Open up your podcast to a whole new audience by providing a transcription. These and other ideas can show how you may be missing out on potential customers by not providing several points-of-entry to your information.

Cognitive Impairment

People with cognitive, intellectual and neurological disorders can often find it difficult to navigate through a site that has a relatively complex web design. Inconsistent navigation and distracting images and animations can make things worse for people with such disabilities, making the sites inaccessible for them.

The way people access and use the Internet; This is another way by which a web developer can make the website completely inaccessible for people. People who access the Web through mobile phones and web-TV cannot access your site if it does not have a mobile version.

Mental impairment can cover a variety of things and most are not what people think of as classically “mentally impaired”. For example, a very tired person can be considered to be mentally impaired.

How many of these things you would include as mental impairment:

  1. Dyslexia
  2. Discalculia
  3. Someone taking prescription painkillers
  4. A very tired person
  5. Someone with the Flu
  6. Someone suffering from PTSD
  7. Someone in shock
  8. Autism

So you see that they are a variety of reasons that a visitor may be mentally impaired. There are many reasons that cause mental impairment, whether it is temporary or permanent. The internet and web sites can be more important to people with a cognitive impairment because they might find it harder to communicate with people directly.

Other Reasons To Make Websites Accessible

Several other reasons that make a website design inaccessible for people include low bandwidth users, noisy environments, low literacy levels, mobile device use and language barriers. In particular, mobile users are generally now more likely to visit your website than Desktop users.

Many people using mobile devices  do not have a full-desktop computer experience and need a cut-down version of your full website.

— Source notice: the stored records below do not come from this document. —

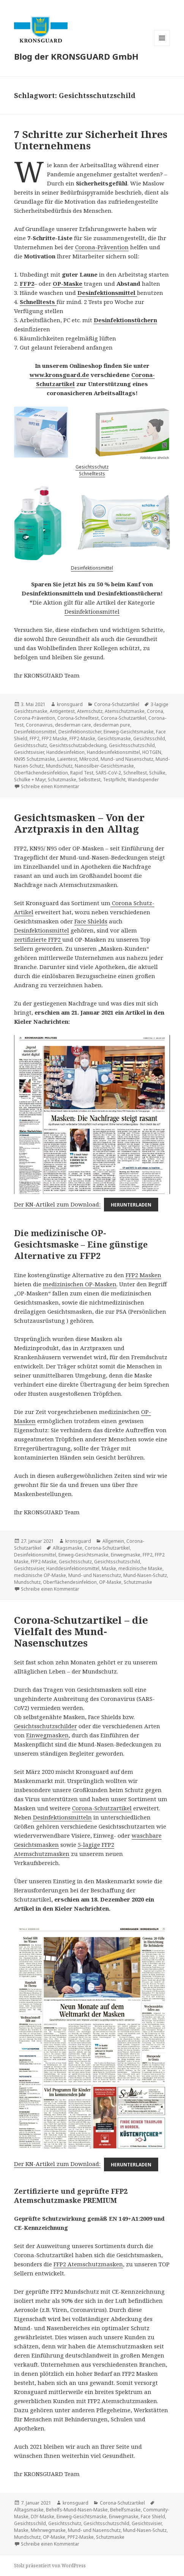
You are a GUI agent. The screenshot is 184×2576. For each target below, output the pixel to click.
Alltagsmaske (67, 1548)
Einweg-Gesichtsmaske (129, 731)
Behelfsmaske (125, 2509)
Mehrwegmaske (48, 2530)
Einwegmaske (125, 1555)
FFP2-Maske (82, 738)
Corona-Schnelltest (78, 718)
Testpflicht (114, 779)
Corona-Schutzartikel (116, 704)
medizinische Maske (140, 1568)
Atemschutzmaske (125, 711)
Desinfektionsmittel (92, 568)
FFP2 (27, 283)
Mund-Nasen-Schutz (145, 1575)
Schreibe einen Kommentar (50, 786)
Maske (109, 1568)
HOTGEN (151, 752)
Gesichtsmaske (114, 738)
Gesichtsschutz (92, 467)
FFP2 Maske (54, 738)
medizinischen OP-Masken (79, 1284)
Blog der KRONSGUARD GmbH (76, 56)
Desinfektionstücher (79, 731)
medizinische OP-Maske (40, 1575)
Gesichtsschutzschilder (45, 1726)
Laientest (67, 759)
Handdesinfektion (65, 752)
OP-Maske (67, 283)
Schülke (157, 772)
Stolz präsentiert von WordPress (50, 2565)
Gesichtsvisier (29, 752)
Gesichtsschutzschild (132, 745)
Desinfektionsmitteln (62, 1817)
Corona (155, 711)
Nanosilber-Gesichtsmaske (104, 766)
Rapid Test (81, 772)
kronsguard (70, 704)
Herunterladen (131, 1205)
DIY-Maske (42, 2516)
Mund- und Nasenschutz (127, 759)
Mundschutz (59, 766)
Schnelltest (135, 772)
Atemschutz (89, 711)
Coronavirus (39, 725)
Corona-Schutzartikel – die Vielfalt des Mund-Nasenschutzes (81, 1631)
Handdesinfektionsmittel (113, 752)
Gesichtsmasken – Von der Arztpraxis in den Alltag (79, 823)
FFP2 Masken (143, 1275)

Google is now using the AMP standard for news pages. Amp cuts out all the fancy functionality in web pages and renders all of your javascript useless. This is another reason to think carefully about providing accessible pages on your site.

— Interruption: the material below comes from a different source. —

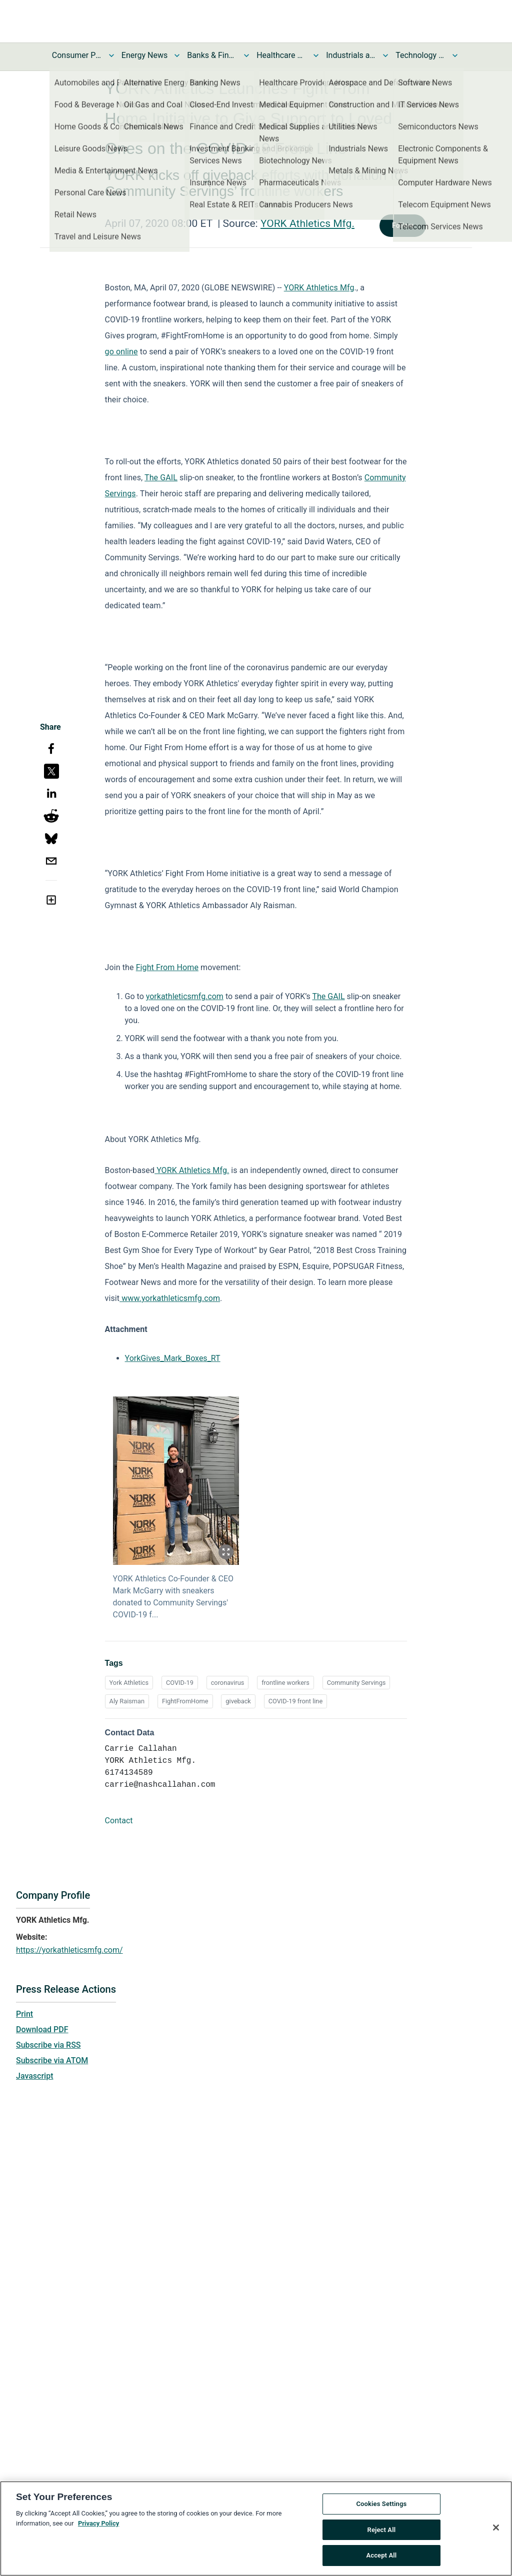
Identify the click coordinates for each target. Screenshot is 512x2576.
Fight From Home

Things To Make Sure You Do From Now On

In order to improve the accessibility of the website design, web developers must consider the following factors:

Avoid tables for layout

Using tables in the layout is one of the common mistakes by web developers during website design. A table-less web design enhances the accessibility of your web. screen readers and Cascading Style Sheets (CSS) can also enhance the design and make it more accessible for the disabled.

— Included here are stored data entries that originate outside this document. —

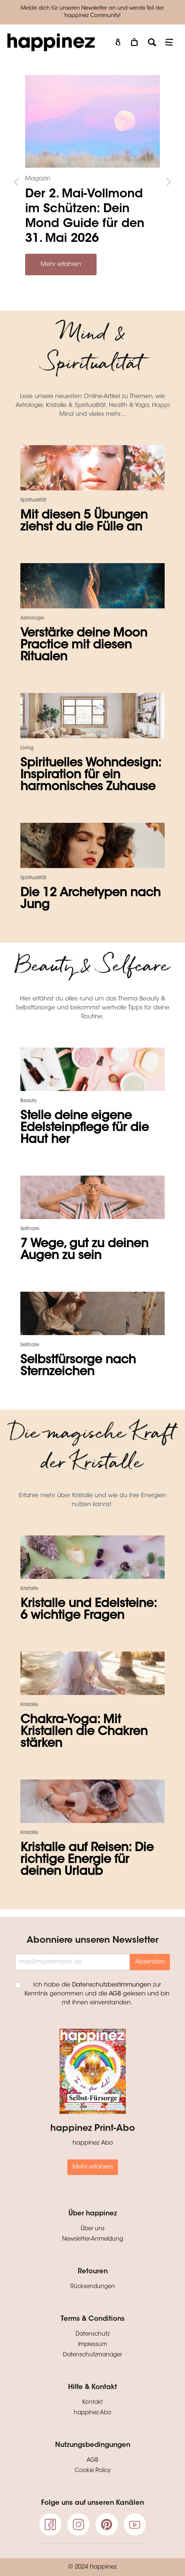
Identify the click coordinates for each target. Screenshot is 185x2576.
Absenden (150, 1962)
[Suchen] (152, 42)
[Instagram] (78, 2524)
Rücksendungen (92, 2287)
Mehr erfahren (61, 264)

Design for different screen resolutions

The ease of using a web design is determined by its accessibility on different devices such as mobile phones. A number of versions of the site ought to be put in place by web developers to enhance the sites accessibility.

Use comprehensible language

The general rule of thumb in web design is that simple design and straightforward content is a must if you want to more people to reach out to you. Simple and useful content is also necessary to enhance the site’s accessibility.

Support content with audio

Users with visual disabilities and low literacy levels would likely prefer to listen to the content rather than to read it. This is why the web developers should add audio that highlights key information on the web page.

Simplify navigation

There are a number of technologies that enhance access to websites for people with disabilities. An example of such technology is one where a blind person may use the Lynx Browser together with a screen reader that reads out texts on a page.

Someone with a mobility disability may find it a difficult task to use a mouse, but with advanced keyboard navigation may be able to navigate a website.

Many accessibility features on a website benefit all users of the site. A person with a cognitive disability may struggle to read long text passages. By breaking the text into bite-sized texts with a number of headings, you can make the site readable to everyone.

So remember that the accessible web is really for everyone, not just people with disabilities!